▶ **DATA UNDER STUDY**
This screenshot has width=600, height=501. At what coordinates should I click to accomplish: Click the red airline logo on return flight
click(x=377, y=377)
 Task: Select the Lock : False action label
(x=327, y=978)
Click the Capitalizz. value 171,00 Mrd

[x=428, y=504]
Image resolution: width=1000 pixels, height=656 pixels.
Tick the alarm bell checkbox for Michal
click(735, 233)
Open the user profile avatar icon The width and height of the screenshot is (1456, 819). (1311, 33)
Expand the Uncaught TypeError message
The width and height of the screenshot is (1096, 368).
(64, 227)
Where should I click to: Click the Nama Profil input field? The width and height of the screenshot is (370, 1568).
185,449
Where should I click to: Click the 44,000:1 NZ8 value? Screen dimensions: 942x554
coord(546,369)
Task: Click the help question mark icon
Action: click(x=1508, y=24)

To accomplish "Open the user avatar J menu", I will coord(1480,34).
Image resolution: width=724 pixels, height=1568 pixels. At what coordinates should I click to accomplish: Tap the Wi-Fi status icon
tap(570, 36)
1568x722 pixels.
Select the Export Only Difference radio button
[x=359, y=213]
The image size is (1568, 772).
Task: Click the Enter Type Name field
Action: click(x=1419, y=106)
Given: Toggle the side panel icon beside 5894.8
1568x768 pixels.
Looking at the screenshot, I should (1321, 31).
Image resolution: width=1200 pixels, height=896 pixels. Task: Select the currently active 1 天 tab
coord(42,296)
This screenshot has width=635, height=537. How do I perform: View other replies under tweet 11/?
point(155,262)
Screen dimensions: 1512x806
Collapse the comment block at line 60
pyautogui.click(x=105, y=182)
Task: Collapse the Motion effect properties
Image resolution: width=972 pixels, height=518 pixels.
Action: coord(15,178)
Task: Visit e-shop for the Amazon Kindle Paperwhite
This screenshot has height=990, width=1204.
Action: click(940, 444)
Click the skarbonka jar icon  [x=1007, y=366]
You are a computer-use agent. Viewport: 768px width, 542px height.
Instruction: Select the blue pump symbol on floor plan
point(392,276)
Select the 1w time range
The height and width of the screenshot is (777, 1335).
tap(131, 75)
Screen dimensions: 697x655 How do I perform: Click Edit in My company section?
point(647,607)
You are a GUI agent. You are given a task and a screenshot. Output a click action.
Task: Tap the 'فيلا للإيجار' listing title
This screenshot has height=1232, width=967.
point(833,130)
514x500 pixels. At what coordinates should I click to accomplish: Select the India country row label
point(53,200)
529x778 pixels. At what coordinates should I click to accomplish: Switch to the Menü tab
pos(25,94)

▶ **TASK DETAILS**
Only the lines from the one with "Screen dimensions: 1512x806" through the final line above should be repeated, each exactly as written.

▶ **ANSWER**
Screen dimensions: 1512x806
Collapse the comment block at line 60
pyautogui.click(x=105, y=182)
Task: Collapse the Motion effect properties
Image resolution: width=972 pixels, height=518 pixels.
Action: coord(15,178)
Task: Visit e-shop for the Amazon Kindle Paperwhite
This screenshot has height=990, width=1204.
Action: click(940, 444)
Click the skarbonka jar icon  [x=1007, y=366]
You are a computer-use agent. Viewport: 768px width, 542px height.
Instruction: Select the blue pump symbol on floor plan
point(392,276)
Select the 1w time range
The height and width of the screenshot is (777, 1335).
tap(131, 75)
Screen dimensions: 697x655 How do I perform: Click Edit in My company section?
point(647,607)
You are a GUI agent. You are given a task and a screenshot. Output a click action.
Task: Tap the 'فيلا للإيجار' listing title
This screenshot has height=1232, width=967.
point(833,130)
514x500 pixels. At what coordinates should I click to accomplish: Select the India country row label
point(53,200)
529x778 pixels. At what coordinates should I click to accomplish: Switch to the Menü tab
pos(25,94)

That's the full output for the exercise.